Erst das Land, dann die Partei
Für Freunde der direkten Ansprache war es durchaus unterhaltsam, wie Oppositionsführer Friedrich Merz (CDU) und Bundeskanzler Olaf Scholz (SPD) bei der Generaldebatte zum Haushalt aufeinander losgingen – zumal beider Parteien in den vergangenen Jahren doch mehrfach in einer Regierungskoalition verbunden waren. Doch im Grund ist die Lage in Deutschland zu ernst, um sich an gewitzten Attacken und gelungenen Retourkutschen zu erfreuen. Millionen Menschen in Deutschland fragen sich, woher sie das Geld für die rapide steigenden Energiepreise in Deutschland nehmen sollen, das gilt für Privatleute wie für Selbstständige und Unternehmer gleichermaßen.
Die Ampel-Koalition präsentiert sich in dieser krisenhaften Situation als janusköpfiges Wesen. Auf der einen Seite will sie Milliarden Euro in die Hand nehmen, um denjenigen zu helfen, die von den steigenden Preisen für Strom und Gas am stärksten betroffen sind. Auf der anderen Seite verknappt sie bewusst das Angebot an Strom, indem die drei verbliebenen Atomkraftwerke in Deutschland zum Jahresende vom Netz oder – vielleicht – in die Kaltreserve gehen. Dass der grüne Wirtschaftsminister Robert Habeck so entschieden hat, ist mit Blick auf die Wahl in Niedersachsen zu erklären. Dass sich Scholz, wie jetzt im Bundestag, hinter diesen Beschluss stellt, spricht vor allem für sein Interesse, die Koalition als solches zu erhalten.
Um es nicht kleinzureden: Die Ampel-Koalition müht sich seit dem russischen Angriff auf die Ukraine mit den Fehlern der Vergangenheit.

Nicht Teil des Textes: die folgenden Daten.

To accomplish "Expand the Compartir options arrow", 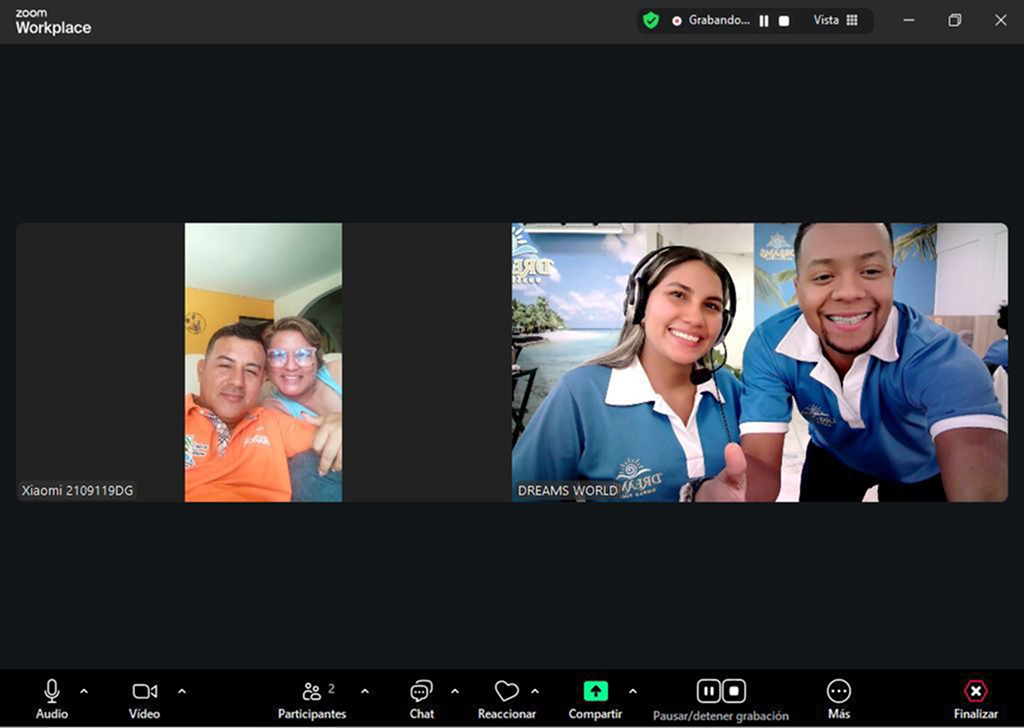I will tap(632, 691).
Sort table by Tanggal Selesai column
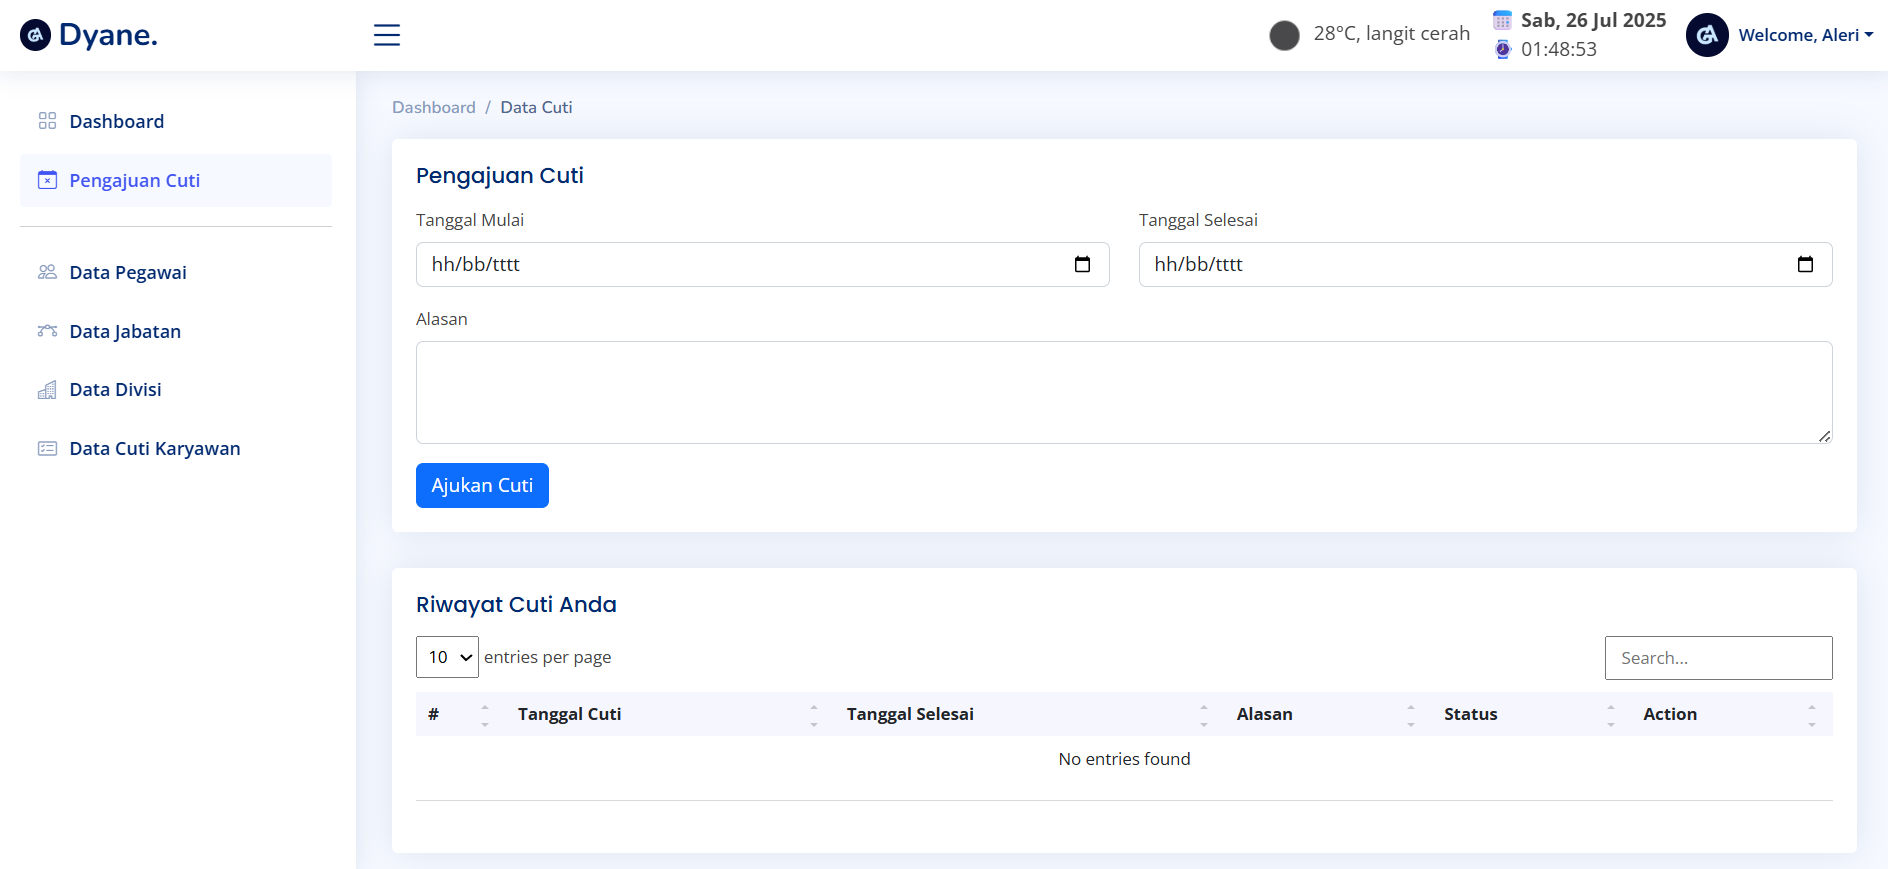The width and height of the screenshot is (1888, 869). click(910, 714)
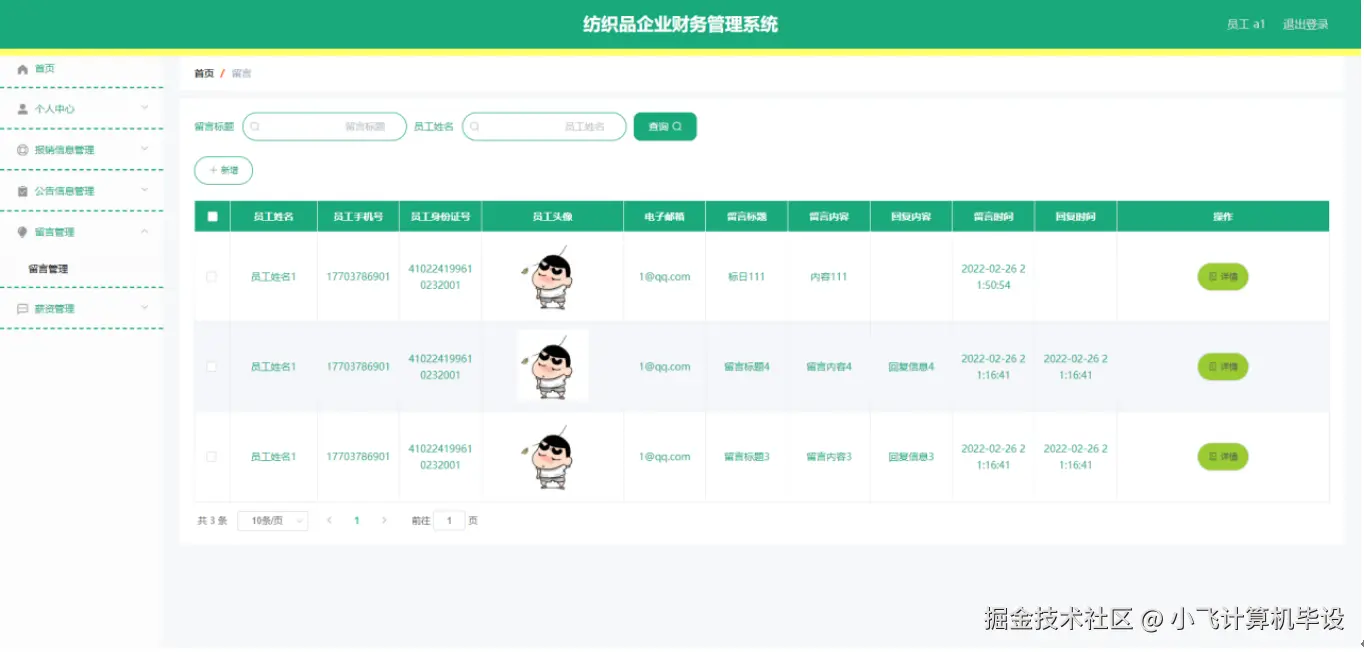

Sie muss im Rekordtempo neue Energiequellen auftun, Gasspeicher füllen und die Folgen des Krieges abschwächen. Um diese Aufgaben beneidet sie höchstens Merz, der selbst gerne regieren würde. Für die Bürger in diesem Land bedeutet das zweierlei. Sie sollten nicht zu streng sein, wenn die Regierung Fehler macht – das Ausmaß der Krise ist schließlich auch für sie neu. Gleichzeitig kann die Bevölkerung aber erwarten, dass der Grundsatz „Erst das Land, dann die Partei“endlich ernst genommen wird. Wenn nicht jetzt, wann dann.